On other questions, Levy argues, we have tended to confuse calls for reform with doctrinal reinvention. The new mendicant orders that had already begun to develop by the middle of the thirteenth century were challenged by many in the Church who argued that there was no scriptural warrant for creating these orders. When Wycliffe and Hus took issue with mendicants and papal overreach, they were simply expressing a “long-standing frustration,” not making an innovative call for the abolition of “human institutions.”

So where does all of this leave us? Levy claims that late medieval theology was structurally unstable. No “fully coherent system of authority” existed that could arbitrate theological disputes. As a result, two reform-minded Catholic theologians working within traditional parameters were condemned by the Church. At the conclusion of this dark episode, a critical historian might step in, thank Levy for his research, point to the ashes of Wycliffe and Hus, and explain that history knows only power, not truth.
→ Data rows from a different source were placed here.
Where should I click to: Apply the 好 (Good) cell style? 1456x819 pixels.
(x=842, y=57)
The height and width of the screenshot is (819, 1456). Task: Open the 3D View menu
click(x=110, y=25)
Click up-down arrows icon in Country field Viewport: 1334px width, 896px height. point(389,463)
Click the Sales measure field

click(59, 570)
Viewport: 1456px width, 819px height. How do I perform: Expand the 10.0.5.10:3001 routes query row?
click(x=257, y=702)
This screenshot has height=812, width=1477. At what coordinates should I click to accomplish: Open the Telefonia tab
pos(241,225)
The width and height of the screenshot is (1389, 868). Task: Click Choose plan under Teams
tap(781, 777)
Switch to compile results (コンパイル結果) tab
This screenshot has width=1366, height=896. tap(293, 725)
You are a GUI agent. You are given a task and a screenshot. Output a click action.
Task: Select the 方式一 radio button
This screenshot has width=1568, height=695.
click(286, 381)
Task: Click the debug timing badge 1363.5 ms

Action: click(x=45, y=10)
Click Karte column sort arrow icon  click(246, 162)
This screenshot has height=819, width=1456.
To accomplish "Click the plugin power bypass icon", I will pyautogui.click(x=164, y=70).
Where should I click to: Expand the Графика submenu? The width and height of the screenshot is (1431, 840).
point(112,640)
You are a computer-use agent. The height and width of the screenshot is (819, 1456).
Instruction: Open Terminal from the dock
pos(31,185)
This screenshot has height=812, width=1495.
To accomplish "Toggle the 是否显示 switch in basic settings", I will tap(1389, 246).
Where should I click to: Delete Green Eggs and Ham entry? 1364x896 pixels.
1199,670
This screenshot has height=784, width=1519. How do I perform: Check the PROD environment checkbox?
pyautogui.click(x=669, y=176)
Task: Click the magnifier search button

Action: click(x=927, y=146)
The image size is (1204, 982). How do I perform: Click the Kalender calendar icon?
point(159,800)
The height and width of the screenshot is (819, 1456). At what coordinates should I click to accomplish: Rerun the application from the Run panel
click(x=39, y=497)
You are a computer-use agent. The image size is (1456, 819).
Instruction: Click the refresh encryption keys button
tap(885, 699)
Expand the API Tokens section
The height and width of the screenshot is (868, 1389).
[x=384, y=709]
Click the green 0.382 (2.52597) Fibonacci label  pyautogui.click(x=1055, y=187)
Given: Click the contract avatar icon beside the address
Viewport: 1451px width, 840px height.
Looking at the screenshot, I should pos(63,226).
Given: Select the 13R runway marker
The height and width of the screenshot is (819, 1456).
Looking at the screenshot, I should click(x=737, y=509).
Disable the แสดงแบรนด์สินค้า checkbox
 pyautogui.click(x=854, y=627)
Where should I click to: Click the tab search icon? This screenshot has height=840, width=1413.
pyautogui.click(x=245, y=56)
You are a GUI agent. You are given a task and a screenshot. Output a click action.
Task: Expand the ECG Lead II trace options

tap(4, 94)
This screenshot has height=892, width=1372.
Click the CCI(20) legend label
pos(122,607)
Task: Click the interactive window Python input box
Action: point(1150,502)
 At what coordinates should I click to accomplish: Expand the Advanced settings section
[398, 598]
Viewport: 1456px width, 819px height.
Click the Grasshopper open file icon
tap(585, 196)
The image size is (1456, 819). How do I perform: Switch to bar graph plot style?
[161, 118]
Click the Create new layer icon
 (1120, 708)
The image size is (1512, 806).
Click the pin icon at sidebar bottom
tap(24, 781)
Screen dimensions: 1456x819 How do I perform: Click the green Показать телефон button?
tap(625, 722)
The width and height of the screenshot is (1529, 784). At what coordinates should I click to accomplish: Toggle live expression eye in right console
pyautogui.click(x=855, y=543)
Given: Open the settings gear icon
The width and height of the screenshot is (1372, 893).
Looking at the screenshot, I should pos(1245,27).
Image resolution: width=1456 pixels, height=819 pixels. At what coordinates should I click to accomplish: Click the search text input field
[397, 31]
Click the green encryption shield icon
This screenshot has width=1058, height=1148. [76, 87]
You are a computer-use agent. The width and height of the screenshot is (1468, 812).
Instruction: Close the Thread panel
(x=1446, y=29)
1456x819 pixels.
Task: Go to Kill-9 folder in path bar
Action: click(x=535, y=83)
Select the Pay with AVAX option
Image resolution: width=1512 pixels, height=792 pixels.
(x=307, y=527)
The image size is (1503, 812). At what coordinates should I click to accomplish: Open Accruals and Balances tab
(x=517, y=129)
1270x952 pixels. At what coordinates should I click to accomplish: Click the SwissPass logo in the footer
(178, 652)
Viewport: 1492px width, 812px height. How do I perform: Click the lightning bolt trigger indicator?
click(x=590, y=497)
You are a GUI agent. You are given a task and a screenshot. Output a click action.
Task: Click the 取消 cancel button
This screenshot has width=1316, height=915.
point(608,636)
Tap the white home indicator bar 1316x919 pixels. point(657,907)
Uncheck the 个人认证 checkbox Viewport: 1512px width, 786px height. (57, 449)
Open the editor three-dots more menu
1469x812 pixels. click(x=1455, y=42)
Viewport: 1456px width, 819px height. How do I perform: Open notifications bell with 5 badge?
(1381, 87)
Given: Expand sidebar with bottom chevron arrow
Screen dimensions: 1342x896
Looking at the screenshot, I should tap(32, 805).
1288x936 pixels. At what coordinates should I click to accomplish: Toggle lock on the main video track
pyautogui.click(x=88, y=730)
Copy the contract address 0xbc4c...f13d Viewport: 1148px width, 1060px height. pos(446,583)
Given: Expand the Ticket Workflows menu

But Levy is no deconstructionist. Anticipating the critical, Foucauldian maneuver, he waves away the suspicion that the function of “truth” is simply to provide rhetorical cover to forms of political domination. He cautions that his study “should not be taken to imply that orthodoxy itself is a relative concept with no objective referent” or that it is a “‘power construct’ designed to achieve political ends.” He further assures the reader that “orthodoxy is objectively real, and it does matter.”

In what way, then, did these disastrous episodes advance the cause of orthodoxy? The chief lesson to be learned, Levy argues, was that the Church hierarchy needed to take a more decisive role in the formation of doctrine. Anything short of this would have left theologians in the same conflicted territory inhabited by late medieval theologians. As he puts it, when it comes to determining the sense of Scripture, “there is some assembly required.”

Revisiting late medieval biblical interpretation, we may consider the delicacy of the hermeneutic circle formed by Scripture and tradition, appreciating the fragility of a synthesis that refuses to impose on ancient consensus a linear, hierarchical path to truth. Late medieval holism, though “weak,” may honor something essential about the nature of Christian truth seeking.

The depth, passion, and Christian commitment of men like Wycliffe and Hus, which Levy has so ably conveyed, suggest that we see them not as casualties of an intrinsically just process of development. Instead, we may see them as magisterial figures committed to Scripture and tradition, as men who were victims not of history but of hatred, the worst kind of theological odium. Thanks to Levy’s careful scholarship, we may lament anew the fall of Wycliffe and the burning of Hus, for no failure of love is ever a victory for God.

Michael C. Legaspi teaches philosophy and religious studies at Phillips Academy in Andover, Massachusetts.